*Supplied material*.
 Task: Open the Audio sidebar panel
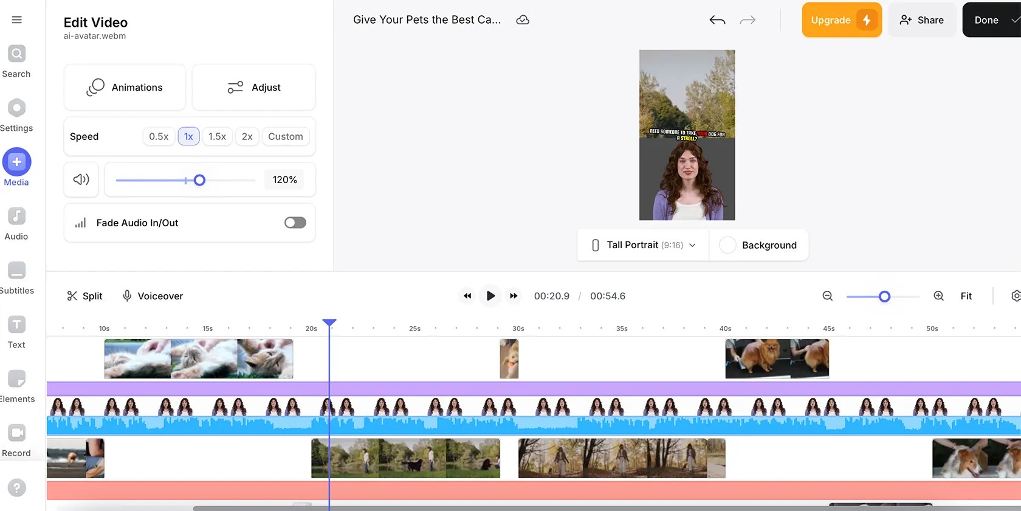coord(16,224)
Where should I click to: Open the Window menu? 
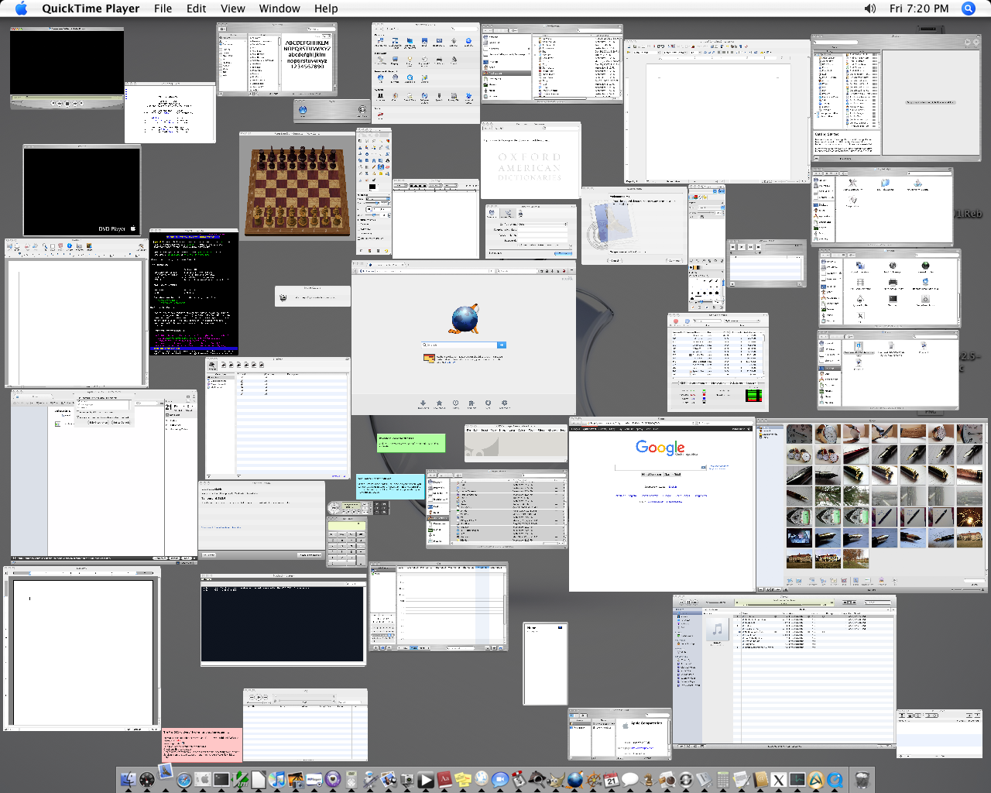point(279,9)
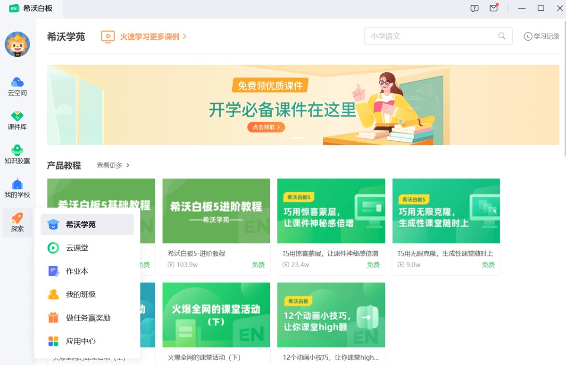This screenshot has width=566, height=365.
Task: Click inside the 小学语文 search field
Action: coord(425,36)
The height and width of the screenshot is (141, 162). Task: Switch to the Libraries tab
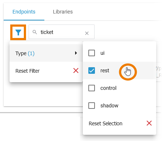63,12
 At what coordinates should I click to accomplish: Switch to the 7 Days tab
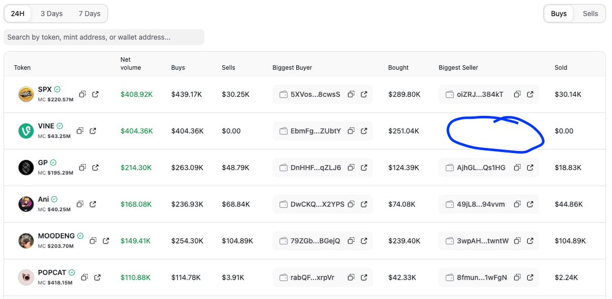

*Work instructions*. Every line above should be copied exactly, apart from any pictures.

*Task output*.
 Task: Open the Audio sidebar panel
coord(16,224)
Where should I click to: Open the Window menu? 
point(279,9)
This screenshot has width=566, height=365.
Task: Click inside the 小学语文 search field
Action: coord(425,36)
The height and width of the screenshot is (141, 162). Task: Switch to the Libraries tab
63,12
 At what coordinates should I click to accomplish: Switch to the 7 Days tab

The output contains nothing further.